**Exercise aim:** Reproduce each entry below exactly, without omitting any.

**Given records:**
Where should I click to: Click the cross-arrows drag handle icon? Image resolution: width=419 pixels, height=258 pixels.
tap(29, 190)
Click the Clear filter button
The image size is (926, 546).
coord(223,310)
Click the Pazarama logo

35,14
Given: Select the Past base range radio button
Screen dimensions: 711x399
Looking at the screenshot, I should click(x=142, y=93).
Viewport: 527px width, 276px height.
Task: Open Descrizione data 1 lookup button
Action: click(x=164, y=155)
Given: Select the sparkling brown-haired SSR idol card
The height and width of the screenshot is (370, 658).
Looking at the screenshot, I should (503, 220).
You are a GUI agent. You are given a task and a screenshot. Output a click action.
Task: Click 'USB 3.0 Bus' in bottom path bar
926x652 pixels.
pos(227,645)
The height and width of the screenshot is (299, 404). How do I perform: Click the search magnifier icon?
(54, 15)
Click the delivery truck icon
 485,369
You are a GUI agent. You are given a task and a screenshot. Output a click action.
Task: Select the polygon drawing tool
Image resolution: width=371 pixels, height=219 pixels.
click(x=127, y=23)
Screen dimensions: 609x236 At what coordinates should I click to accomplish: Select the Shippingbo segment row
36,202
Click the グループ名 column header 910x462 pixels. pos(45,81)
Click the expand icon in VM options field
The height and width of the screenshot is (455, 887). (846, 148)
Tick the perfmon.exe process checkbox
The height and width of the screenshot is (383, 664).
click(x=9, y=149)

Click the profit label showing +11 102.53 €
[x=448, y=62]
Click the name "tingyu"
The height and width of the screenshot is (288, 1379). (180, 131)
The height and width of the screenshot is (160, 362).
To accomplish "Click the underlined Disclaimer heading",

**Answer:**
Where should I click to: Click the cross-arrows drag handle icon? Image resolution: width=419 pixels, height=258 pixels.
tap(29, 190)
Click the Clear filter button
The image size is (926, 546).
coord(223,310)
Click the Pazarama logo

35,14
Given: Select the Past base range radio button
Screen dimensions: 711x399
Looking at the screenshot, I should click(x=142, y=93).
Viewport: 527px width, 276px height.
Task: Open Descrizione data 1 lookup button
Action: click(x=164, y=155)
Given: Select the sparkling brown-haired SSR idol card
The height and width of the screenshot is (370, 658).
Looking at the screenshot, I should (503, 220).
You are a GUI agent. You are given a task and a screenshot. Output a click action.
Task: Click 'USB 3.0 Bus' in bottom path bar
926x652 pixels.
pos(227,645)
The height and width of the screenshot is (299, 404). How do I perform: Click the search magnifier icon?
(54, 15)
Click the delivery truck icon
 485,369
You are a GUI agent. You are given a task and a screenshot. Output a click action.
Task: Select the polygon drawing tool
Image resolution: width=371 pixels, height=219 pixels.
click(x=127, y=23)
Screen dimensions: 609x236 At what coordinates should I click to accomplish: Select the Shippingbo segment row
36,202
Click the グループ名 column header 910x462 pixels. pos(45,81)
Click the expand icon in VM options field
The height and width of the screenshot is (455, 887). (846, 148)
Tick the perfmon.exe process checkbox
The height and width of the screenshot is (383, 664).
click(x=9, y=149)

Click the profit label showing +11 102.53 €
[x=448, y=62]
Click the name "tingyu"
The height and width of the screenshot is (288, 1379). (180, 131)
The height and width of the screenshot is (160, 362).
To accomplish "Click the underlined Disclaimer heading",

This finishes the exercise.